Excuses made for perpetrators

There can never be an excuse for rape or sexual abuse. But society provides these readily for perpetrators by making us believe that there are some circumstances in which a woman must share 'responsibility' for rape. This is a completely false paradigm as the lack of consent means no responsibility can ever be shared.

Communication - 'she didn't make it clear enough' is often an excuse made for rapists. The Sexual Offences Act 2003 makes this absolutely clear - consent is not the absence of a 'no', it is when someone reasonably believes that another person has freely chosen to engage in sexual contact with them. Women do not have to articulate a clear 'no', and the reasons this may happen are multiple - they may be afraid, incapacitated, or may have been groomed by the perpetrator.

Alcohol - many rape survivors find that they are judged and blamed for having consumed alcohol at the time the offence was committed. Sometimes perpetrators deliberately intoxicate the victim, but even when someone has drunk voluntarily, they still have a right to bodily autonomy and must clearly consent to any sexual activity. Sexual contact should be mutual and enjoyable: if someone is pursuing sex with someone too drunk to give valid consent, this is rape. The law says that someone can be unable to consent long before they have reached unconsciousness.

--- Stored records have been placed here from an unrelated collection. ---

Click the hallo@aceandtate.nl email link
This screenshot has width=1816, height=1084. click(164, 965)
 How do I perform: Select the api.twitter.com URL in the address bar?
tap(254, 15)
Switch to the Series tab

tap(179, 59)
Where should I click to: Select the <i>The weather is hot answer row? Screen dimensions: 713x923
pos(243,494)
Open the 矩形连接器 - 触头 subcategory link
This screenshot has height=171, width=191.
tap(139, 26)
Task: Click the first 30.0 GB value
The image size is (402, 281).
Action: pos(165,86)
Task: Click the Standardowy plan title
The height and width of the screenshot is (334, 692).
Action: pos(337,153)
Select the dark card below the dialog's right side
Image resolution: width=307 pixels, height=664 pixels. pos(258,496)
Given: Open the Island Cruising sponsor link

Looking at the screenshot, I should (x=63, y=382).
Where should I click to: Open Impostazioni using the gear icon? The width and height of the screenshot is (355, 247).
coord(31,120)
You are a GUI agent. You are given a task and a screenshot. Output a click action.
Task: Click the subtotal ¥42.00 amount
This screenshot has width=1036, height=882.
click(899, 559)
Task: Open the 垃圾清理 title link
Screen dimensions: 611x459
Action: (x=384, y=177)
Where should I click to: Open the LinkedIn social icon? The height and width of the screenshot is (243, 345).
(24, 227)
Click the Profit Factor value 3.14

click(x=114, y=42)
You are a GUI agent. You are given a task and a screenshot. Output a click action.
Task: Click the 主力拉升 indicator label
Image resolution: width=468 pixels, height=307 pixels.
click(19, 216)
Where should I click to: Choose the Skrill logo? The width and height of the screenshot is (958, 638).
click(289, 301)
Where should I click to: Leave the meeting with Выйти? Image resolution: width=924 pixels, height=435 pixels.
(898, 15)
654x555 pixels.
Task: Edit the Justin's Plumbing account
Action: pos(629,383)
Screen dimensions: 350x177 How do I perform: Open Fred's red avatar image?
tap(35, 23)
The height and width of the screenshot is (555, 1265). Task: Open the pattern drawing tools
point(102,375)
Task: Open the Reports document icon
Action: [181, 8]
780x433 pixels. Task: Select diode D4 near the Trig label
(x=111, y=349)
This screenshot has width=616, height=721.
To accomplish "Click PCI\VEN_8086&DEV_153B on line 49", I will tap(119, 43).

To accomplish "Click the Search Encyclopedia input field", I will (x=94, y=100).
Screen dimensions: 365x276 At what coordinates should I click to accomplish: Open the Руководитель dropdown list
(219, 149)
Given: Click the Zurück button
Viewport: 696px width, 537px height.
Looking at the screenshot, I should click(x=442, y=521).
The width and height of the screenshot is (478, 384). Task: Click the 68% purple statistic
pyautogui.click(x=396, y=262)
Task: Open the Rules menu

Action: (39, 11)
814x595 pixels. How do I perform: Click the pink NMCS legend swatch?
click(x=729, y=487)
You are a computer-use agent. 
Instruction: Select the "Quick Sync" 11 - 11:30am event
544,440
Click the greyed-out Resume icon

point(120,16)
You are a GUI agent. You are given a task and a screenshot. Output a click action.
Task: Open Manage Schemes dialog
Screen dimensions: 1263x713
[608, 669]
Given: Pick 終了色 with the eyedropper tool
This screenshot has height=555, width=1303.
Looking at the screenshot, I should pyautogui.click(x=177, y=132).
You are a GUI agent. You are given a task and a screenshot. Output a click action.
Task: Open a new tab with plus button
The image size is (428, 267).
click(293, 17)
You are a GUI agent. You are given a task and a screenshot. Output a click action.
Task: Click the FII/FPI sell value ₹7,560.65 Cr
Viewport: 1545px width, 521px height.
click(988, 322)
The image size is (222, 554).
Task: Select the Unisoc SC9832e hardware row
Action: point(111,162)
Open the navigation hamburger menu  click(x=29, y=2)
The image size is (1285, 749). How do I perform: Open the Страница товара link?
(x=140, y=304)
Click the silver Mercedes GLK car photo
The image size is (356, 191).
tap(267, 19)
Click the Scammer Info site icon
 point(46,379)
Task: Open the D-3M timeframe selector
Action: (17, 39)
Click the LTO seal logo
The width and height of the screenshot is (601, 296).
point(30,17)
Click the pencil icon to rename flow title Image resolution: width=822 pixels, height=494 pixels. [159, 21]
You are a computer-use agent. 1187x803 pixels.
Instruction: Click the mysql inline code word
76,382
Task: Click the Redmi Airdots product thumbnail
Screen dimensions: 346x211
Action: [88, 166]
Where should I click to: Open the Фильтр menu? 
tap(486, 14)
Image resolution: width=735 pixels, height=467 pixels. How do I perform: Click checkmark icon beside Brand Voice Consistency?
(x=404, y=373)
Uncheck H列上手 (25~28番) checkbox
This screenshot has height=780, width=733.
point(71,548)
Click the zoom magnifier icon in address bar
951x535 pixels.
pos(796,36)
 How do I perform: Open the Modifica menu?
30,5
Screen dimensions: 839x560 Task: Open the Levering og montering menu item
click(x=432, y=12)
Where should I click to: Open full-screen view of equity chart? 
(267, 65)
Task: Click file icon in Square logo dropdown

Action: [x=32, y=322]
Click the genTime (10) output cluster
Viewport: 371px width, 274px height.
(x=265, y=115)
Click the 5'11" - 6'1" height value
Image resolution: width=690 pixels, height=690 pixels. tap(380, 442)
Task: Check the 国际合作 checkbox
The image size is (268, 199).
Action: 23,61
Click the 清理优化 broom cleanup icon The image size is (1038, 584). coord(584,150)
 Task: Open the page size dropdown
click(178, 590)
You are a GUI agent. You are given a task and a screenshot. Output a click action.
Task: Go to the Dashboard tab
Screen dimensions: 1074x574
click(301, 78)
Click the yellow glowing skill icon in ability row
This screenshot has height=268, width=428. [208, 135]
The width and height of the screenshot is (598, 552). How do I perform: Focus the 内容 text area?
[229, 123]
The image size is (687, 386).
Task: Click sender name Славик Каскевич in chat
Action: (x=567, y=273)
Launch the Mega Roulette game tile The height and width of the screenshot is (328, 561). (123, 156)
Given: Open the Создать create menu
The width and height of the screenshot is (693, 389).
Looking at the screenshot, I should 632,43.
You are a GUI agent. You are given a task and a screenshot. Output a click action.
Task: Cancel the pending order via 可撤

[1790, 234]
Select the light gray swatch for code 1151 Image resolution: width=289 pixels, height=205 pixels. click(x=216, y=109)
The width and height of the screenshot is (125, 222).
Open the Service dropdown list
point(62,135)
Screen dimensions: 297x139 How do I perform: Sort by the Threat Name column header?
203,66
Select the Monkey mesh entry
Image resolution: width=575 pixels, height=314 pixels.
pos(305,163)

Previous sexual history - the law now places restrictions on the ability of lawyers to question on sexual history in rape cases, for the exact reason that it is prejudicial. Many women raped by a previous intimate partner find this used against them, but there is no reason that giving consent once means it should be or would be given again on another occasion. In any kind of sexual relationship, consent must be clear on each occasion. Furthermore, previously having a lot of sexual partners has absolutely no impact on a rape survivor's account of the incident in question.